Further, a motor rotor 207 is supported on an outer surface of the
outer drive shaft 204. A motor stator 208 corresponding thereto is
supported on an outer housing 216 of the motor rotor 207.
Similarly, a motor rotor 209 is supported on an outer surface of
the inner drive shaft 205. A motor stator 210 corresponding thereto
is supported on an outer housing 236 of the motor rotor 209. The
motor rotors 207 and 209 are disposed in a vacuum state, and the
motor stators 208 and 210 are disposed outside of the vacuum
state.
The outer drive shaft 204 is supported on the housing 216 through
bearings 218 and 219, and the inner drive shaft 205 is supported on
the housing 236 through bearings 238 and 239. Between the motor
rotor 207 and the motor stator 208, and between the motor rotor 209
and the motor stator 210, thin nonmetal partition walls 216a and
236a extended from the housing 216 and the housing 236 are
respectively located to keep the vacuum state in the side of the
motor rotor 207 and 209.
In such a configuration, for the improvement of performance of a
motor, it is required to prevent the decrease in magnetic flux to a
possible degree between the motor rotor and the motor stator by the
nonmagnetic partition wall. For the purpose, the thickness of the
partition wall must be as thin as possible. Thus, since the outer
drive shaft 204 and the inner drive shaft 205 are supported by the
bearings disposed in the housings 216 and 236 including the thin
partition wall, the conventional drive apparatus has a problem that
supporting rigidity of the respective drive shafts to the housings
is lowered. If an arm or the like is attached to the tip of the
drive shaft of the drive apparatus having such a structure and a
load is applied to the tip, the force acting on the bearings acts
also on the partition wall so that such a possibility can not be
neglected that the partition wall is deformed or the partition wall
is broken, which is a problem of the conventional apparatus.

§ **Supplied material**:
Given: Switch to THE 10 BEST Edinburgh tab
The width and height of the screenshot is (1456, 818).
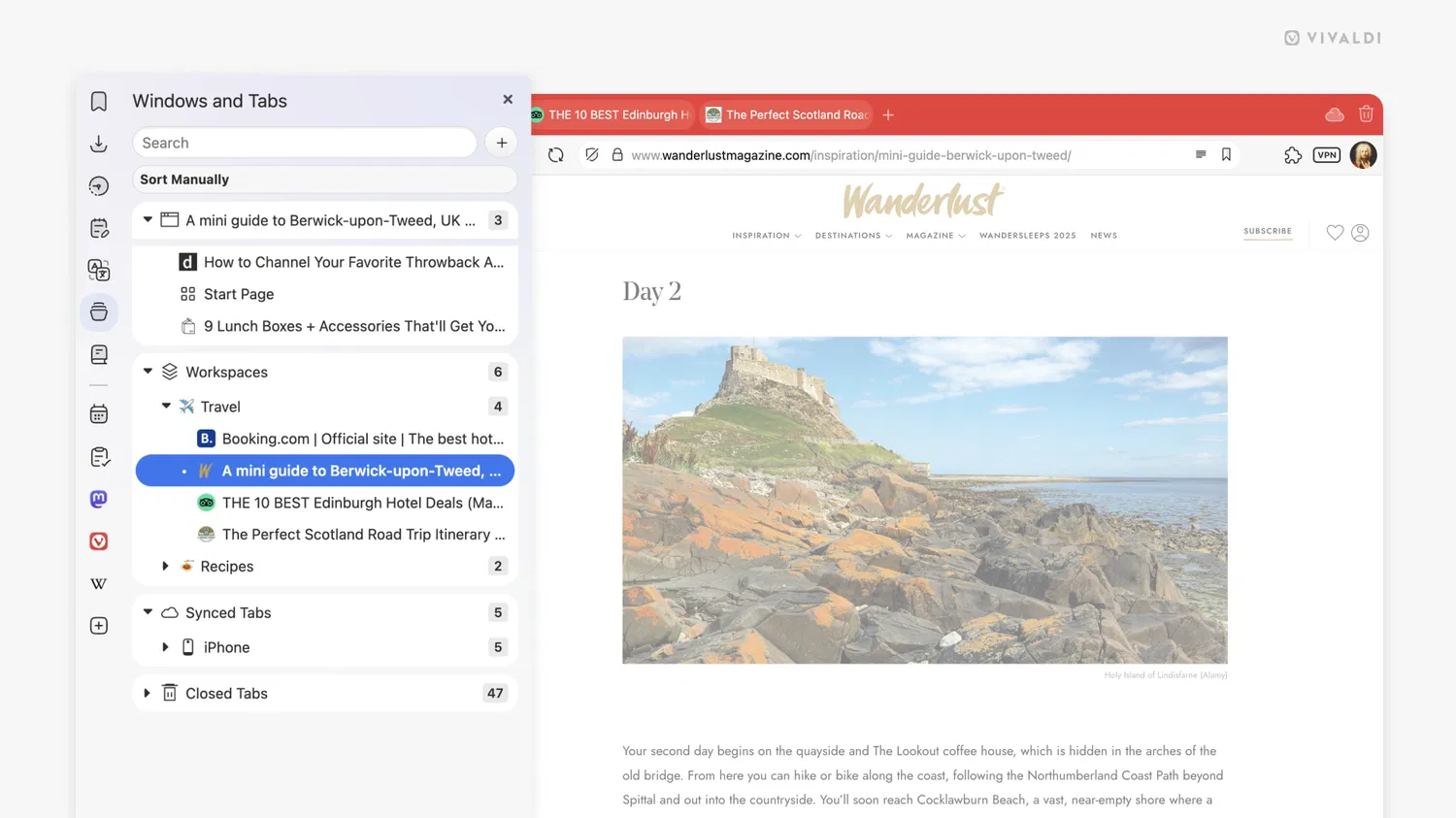Looking at the screenshot, I should click(x=612, y=115).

§ **Tasks to complete**:
**1)** Answer these from the drive apparatus text:
(a) Which bearings support the inner drive shaft 205?
(b) What is the motor stator 208 supported on?
(c) Why must the partition wall be as thin as possible?
**2)** Repeat the portion of the drive apparatus text that begins at the words "Further, a motor" and stops after "motor rotor 207.".
The data shown here were taken from a separate source.

§ **Solutions for each task**:
**1)**
(a) Bearings 238 and 239.
(b) The outer housing 216 of the motor rotor 207.
(c) To prevent, as far as possible, a decrease in magnetic flux between the motor rotor and the motor stator.

**2)**
Further, a motor rotor 207 is supported on an outer surface of the
outer drive shaft 204. A motor stator 208 corresponding thereto is
supported on an outer housing 216 of the motor rotor 207.